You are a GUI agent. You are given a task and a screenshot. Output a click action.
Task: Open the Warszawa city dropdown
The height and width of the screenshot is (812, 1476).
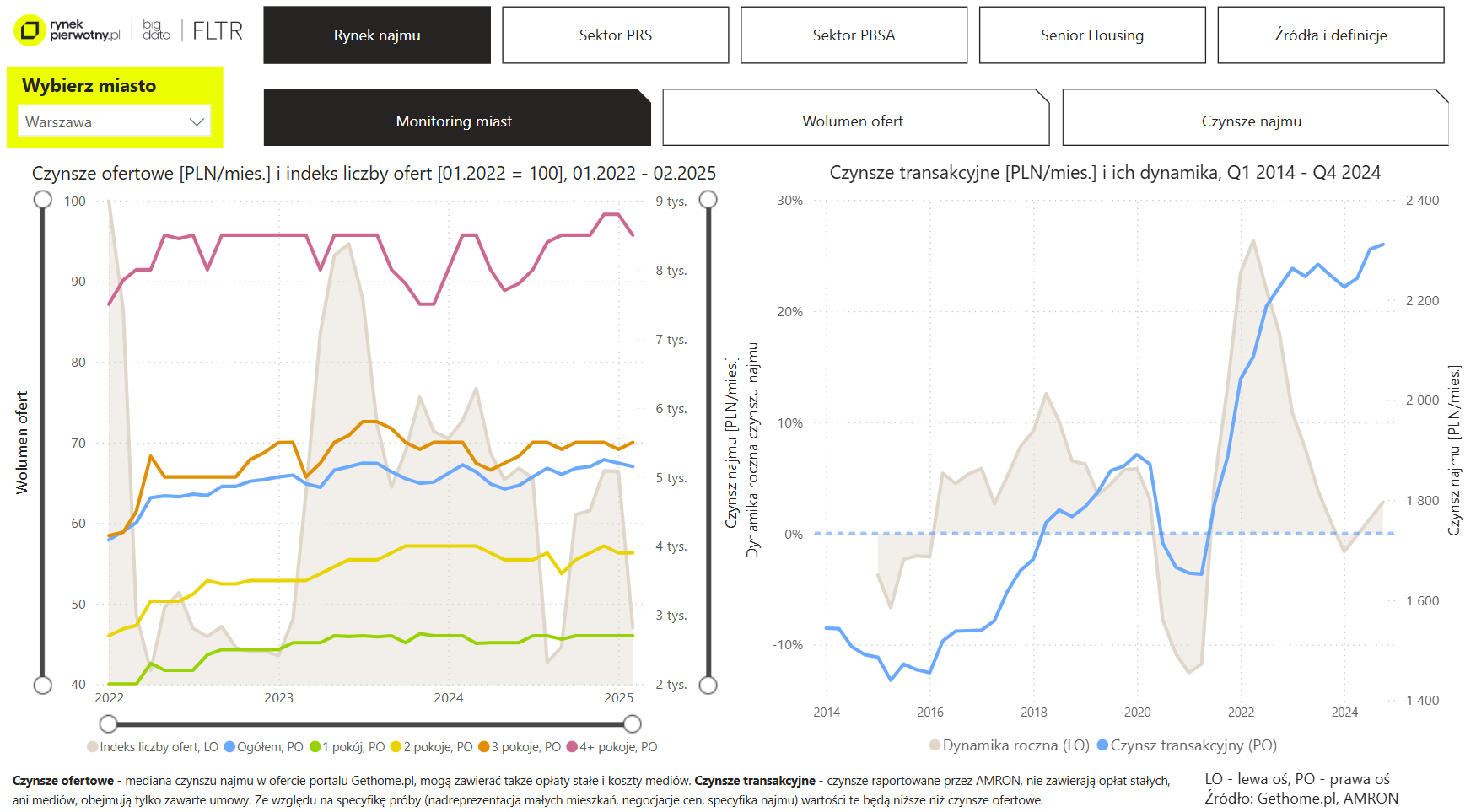(x=114, y=121)
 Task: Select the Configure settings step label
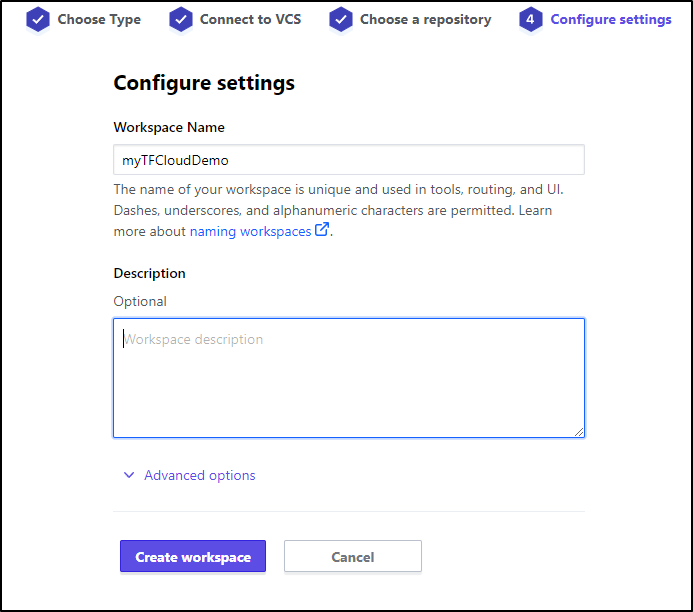pyautogui.click(x=611, y=19)
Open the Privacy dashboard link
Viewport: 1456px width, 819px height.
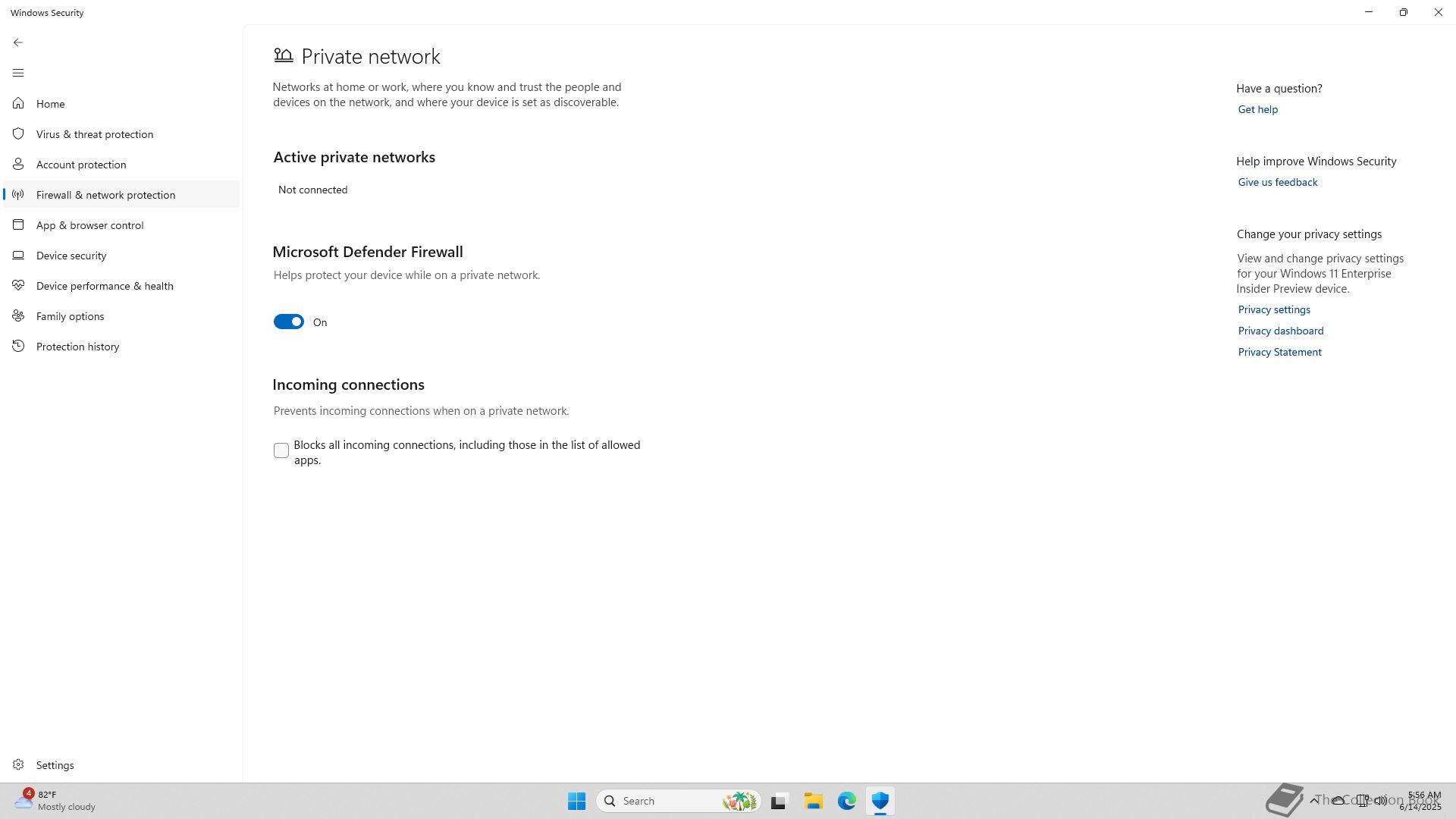(x=1280, y=331)
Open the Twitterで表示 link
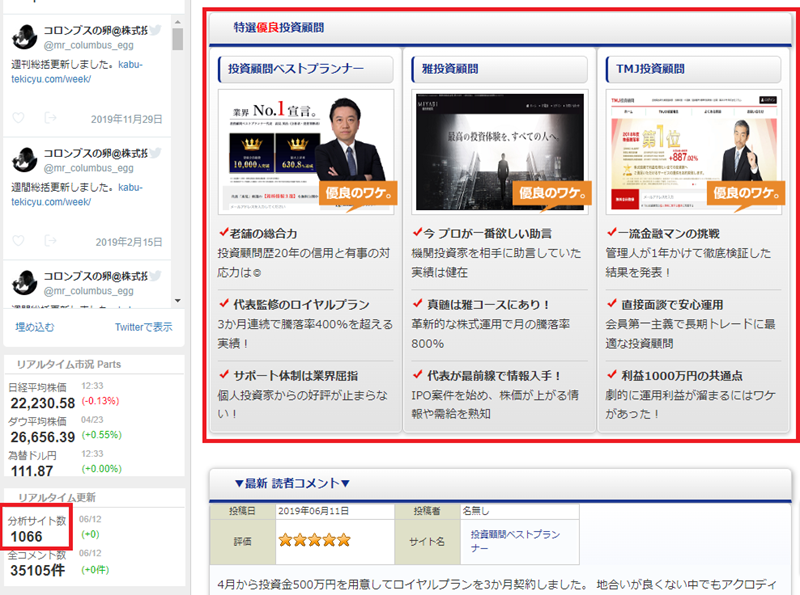Screen dimensions: 800x595 click(x=143, y=327)
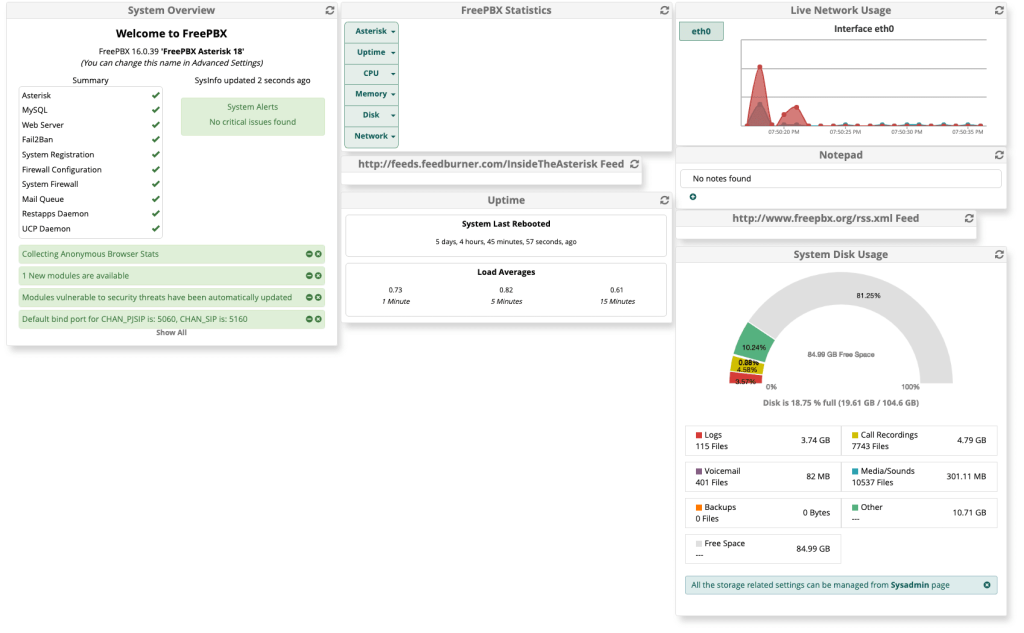Click Show All notifications link
The width and height of the screenshot is (1024, 633).
171,332
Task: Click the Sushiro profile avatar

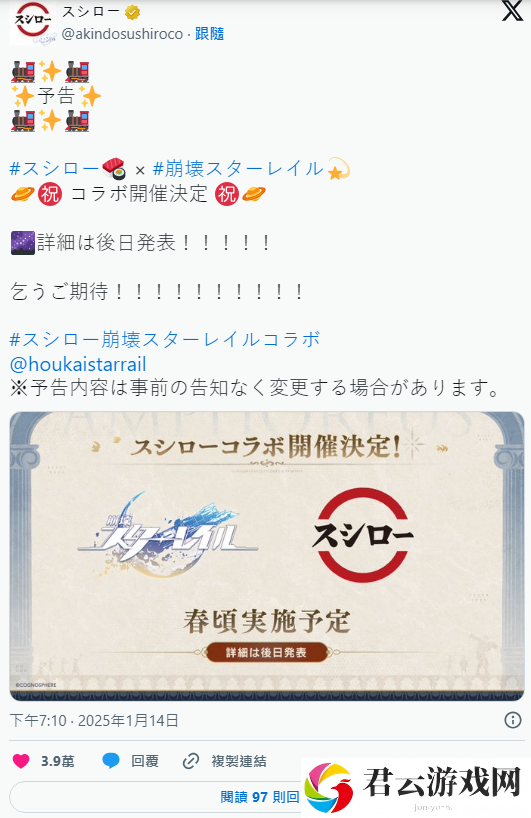Action: 33,23
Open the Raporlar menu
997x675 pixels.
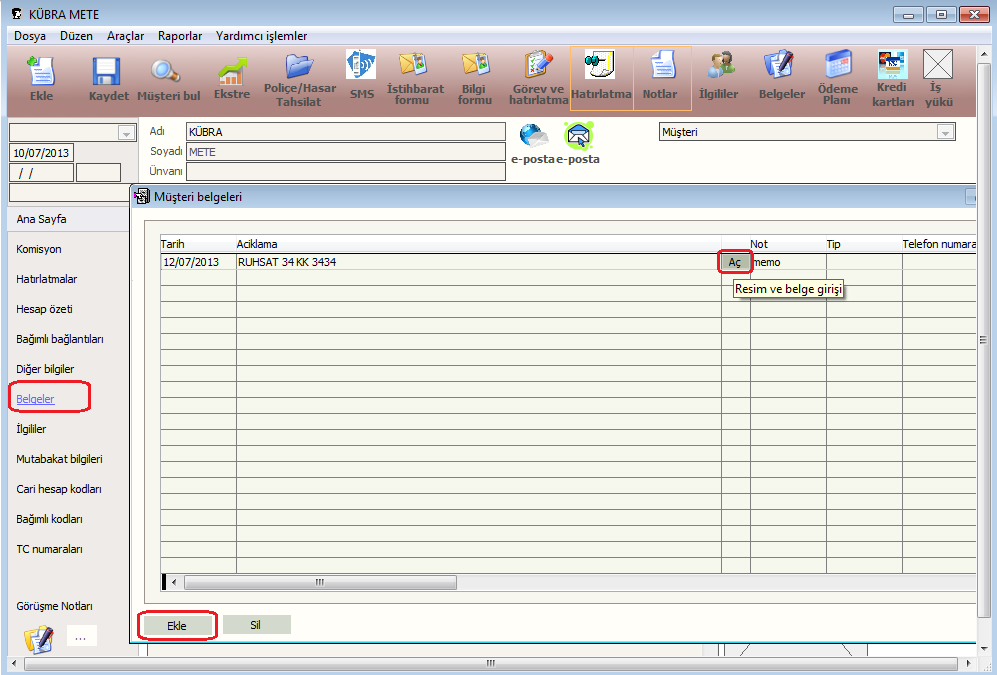coord(180,36)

■ ■ ■

WRITTEN INSTRUCTION
Update the material so that every "Open" becomes "Tap", with nothing else changed. Leave out the pictures.

THE SOLUTION
You are a GUI agent. You are given a task and a screenshot. Output a click action.
Task: Tap the Warszawa city dropdown
The height and width of the screenshot is (812, 1476).
(x=114, y=121)
 Task: Select the Configure settings step label
pyautogui.click(x=611, y=19)
Tap the Privacy dashboard link
Viewport: 1456px width, 819px height.
(x=1280, y=331)
Tap the Twitterで表示 link
Screen dimensions: 800x595 click(x=143, y=327)
Click Show All notifications link
The width and height of the screenshot is (1024, 633).
171,332
Task: Click the Sushiro profile avatar

Action: 33,23
Tap the Raporlar menu
997x675 pixels.
coord(180,36)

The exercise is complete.